Lisa is joined by Yuan-Po Tu, MD who talks about the importance of receiving vaccinations, the risk in not being vaccinated, which age groups are most susceptible to which diseases and why it’s so important to receive vaccinations, especially during peak seasons (e.g., flu).
Recent Outbreak Statistics (according to the CDC)
2017-2018: high severity flu season with record breaking levels of influenza-like illness and hospitalization rates.
CDC reported 176 flu-related deaths in children through June 30th (highest number of flu-related deaths in children reported during a single flu season).
Approximately 80% of these deaths occurred in children who had not received a flu vaccination.

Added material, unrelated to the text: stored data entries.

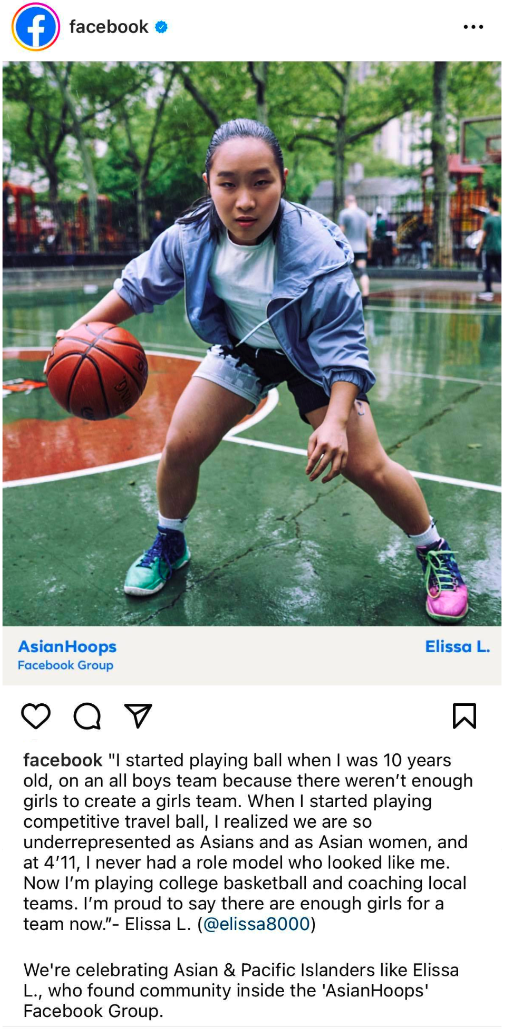This screenshot has height=1029, width=507.
Task: Tap the celebrating Asian & Pacific Islanders text
Action: [x=241, y=990]
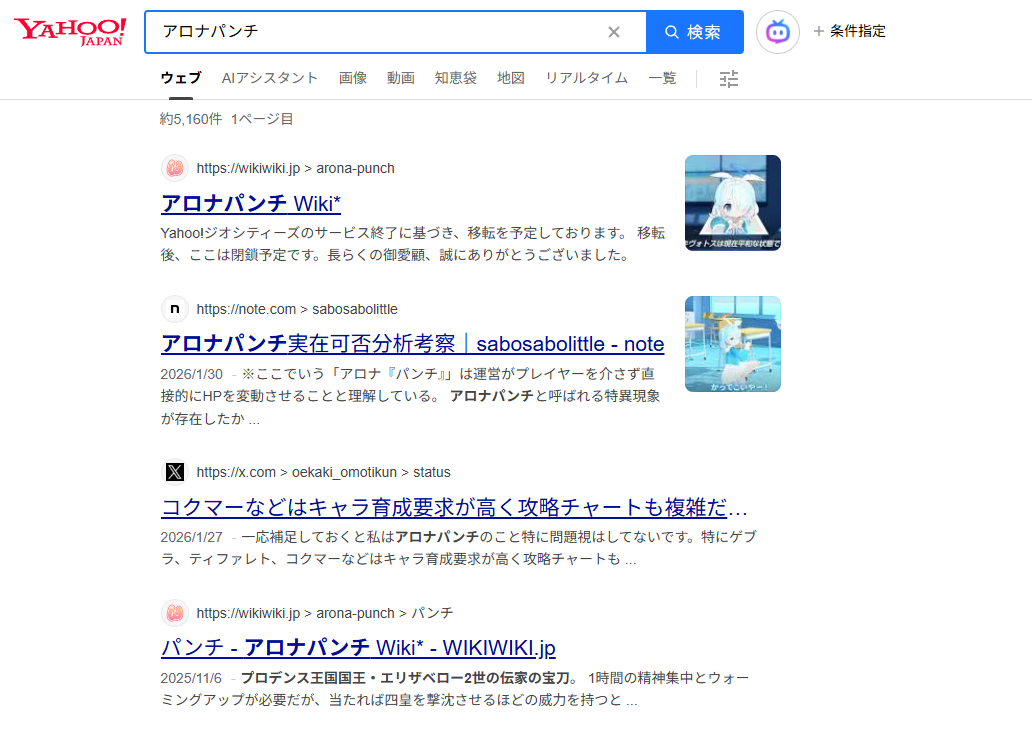Clear the search box with X icon
1032x730 pixels.
tap(614, 32)
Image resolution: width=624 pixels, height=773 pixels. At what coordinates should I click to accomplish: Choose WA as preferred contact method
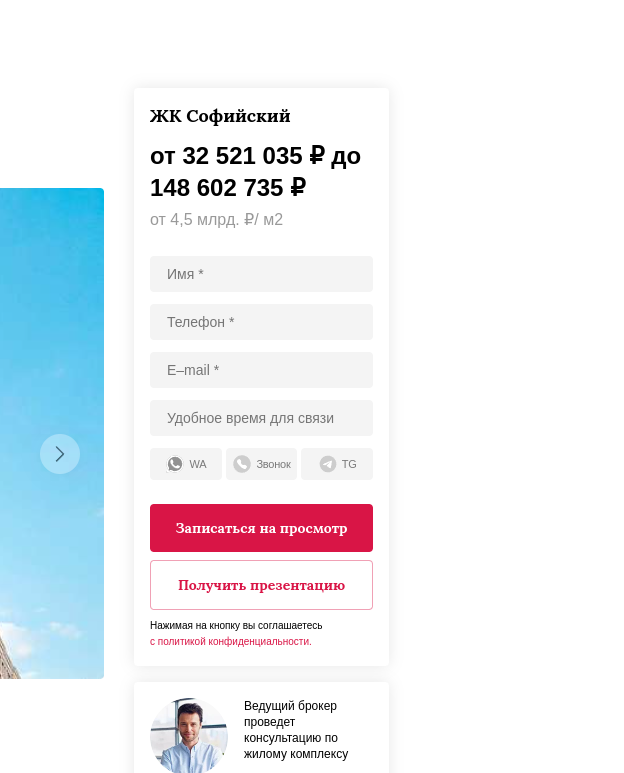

In 2014, The United States experienced 667 reported cases of measles in 27 states (greatest number of cases since measles elimination was documented in the U.S. in 2000).
From January 1st to June 16th, 2018, 93 people from 19 states were reported to have measles.
Outbreaks of whooping cough can occur at middle and high schools as protection from childhood vaccines fades.
In 2016, there were 17,972 reported cases of whooping cough in the U.S., down from 2012’s 57-year high of 48,277 cases.
The World Health Organization (WHO) issued a report to address the common misconceptions about immunization, including some of the following inaccurate statements:
Diseases had already begun to disappear before vaccines were introduced, because of better hygiene and sanitation.
The majority of people who get diseases have been vaccinated.
There are “hot lots” of vaccines that have been associated with more adverse events and deaths than others.
Vaccines cause many harmful side effects, illnesses, and even death – not to mention possible long-term effects we don’t even know about.